If Lavelle’s complaints are any indication of the kind of blowback Hitchens has received in recent years, its heat pales when compared to the reactions he has received from the right, particularly the Religious Right. In his book, God and the New Atheism, John F. Haught, Senior Fellow in Science and Religion at the Woodstock Theological Center at Georgetown University, responds to Hitchens and his fellow “horsemen”, Harris and Dawkins, charging them and their “new atheist” books with “flaws”, “fallacies”, and “inconsistencies” (God and the New Atheism: A Critical Response to Dawkins, Harris, and Hitchens. Louisville: Westminster John Knox Press, 2008. p.xiii). Haught highlights Hitchens’ “venomous sarcasm” (p.29) and “derision” (p.68) aimed “exclusively at the softest points in the wide world of faith” (p.63). William A. Donohue, spokesperson for the Catholic League for Religious and Civil Liberties, goes further, charging the journalist with anti-religious bigotry (“Bill Donohue Must Resign, for the Good of American Catholics” by Alex Wilhelm, Huffington Post, 16 June 2010).

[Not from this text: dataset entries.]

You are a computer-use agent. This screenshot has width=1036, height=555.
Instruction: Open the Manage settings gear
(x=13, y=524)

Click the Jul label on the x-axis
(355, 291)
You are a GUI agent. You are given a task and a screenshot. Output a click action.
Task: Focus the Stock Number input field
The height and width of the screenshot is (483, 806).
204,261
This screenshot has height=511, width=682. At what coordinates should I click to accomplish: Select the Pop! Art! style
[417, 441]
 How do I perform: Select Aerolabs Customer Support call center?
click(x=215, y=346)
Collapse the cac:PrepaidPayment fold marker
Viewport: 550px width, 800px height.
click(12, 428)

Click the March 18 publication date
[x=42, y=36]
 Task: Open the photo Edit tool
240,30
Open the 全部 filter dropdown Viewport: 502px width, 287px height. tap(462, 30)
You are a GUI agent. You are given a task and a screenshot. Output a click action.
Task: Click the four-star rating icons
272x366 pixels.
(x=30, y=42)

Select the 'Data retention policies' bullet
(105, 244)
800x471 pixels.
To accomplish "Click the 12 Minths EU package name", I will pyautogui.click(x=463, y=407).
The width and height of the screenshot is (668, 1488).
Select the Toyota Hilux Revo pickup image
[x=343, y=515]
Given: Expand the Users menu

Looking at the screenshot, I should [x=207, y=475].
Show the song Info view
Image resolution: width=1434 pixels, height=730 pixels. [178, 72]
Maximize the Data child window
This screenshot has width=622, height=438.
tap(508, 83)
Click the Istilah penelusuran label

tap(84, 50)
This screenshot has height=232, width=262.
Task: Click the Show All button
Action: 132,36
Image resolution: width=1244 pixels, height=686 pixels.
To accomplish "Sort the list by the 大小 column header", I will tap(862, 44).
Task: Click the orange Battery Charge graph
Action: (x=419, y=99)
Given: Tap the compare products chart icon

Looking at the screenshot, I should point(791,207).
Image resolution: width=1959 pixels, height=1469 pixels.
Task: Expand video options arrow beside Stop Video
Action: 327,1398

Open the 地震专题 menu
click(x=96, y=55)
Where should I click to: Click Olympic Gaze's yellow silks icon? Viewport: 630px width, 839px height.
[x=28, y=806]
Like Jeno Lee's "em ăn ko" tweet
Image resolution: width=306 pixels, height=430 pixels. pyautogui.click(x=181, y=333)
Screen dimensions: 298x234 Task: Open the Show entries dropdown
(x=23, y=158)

Whatever one’s views of Hitchens’ brand of antitheist rhetoric, one can surely not charge him with intellectual cowardice or with hiding behind his writing. Few public intellectuals graced more stages, nor debated more with his adversaries, than Hitchens did in the final years of his life. This led to some unlikely encounters, such as his nationally televised debate with former Prime Minister, Tony Blair, on the (de)merits of religion. His series of exchanges with Presbyterian preacher, Douglas Wilson, on whether or not Christianity is good for the world, were even edited into a 2009 full-length documentary film entitled Collision.
Despite the scoldings from Ashley Lavelle and her like, Hitchens kept to his antitheist cause, writing and debating in his inimitable style of wit and hyperbole, even as esophageal cancer debilitated his health. On 11 April 2011, a few months before his ultimate demise, Hitch was forced to cancel a scheduled appearance at the American Atheist Convention. In a note of apology he explained why his health would not allow him to attend the gathering; he then wished the group well, signing off, “And don’t keep the faith.” (“Christopher Hitchens defiantly atheist in the face of death“, Christian Today, 27 April 2011).
Were he still alive today, there’s little doubt that his would have been among the less tentative or conciliatory contributions to current debates surrounding the recent Charlie Hebdo tragedy.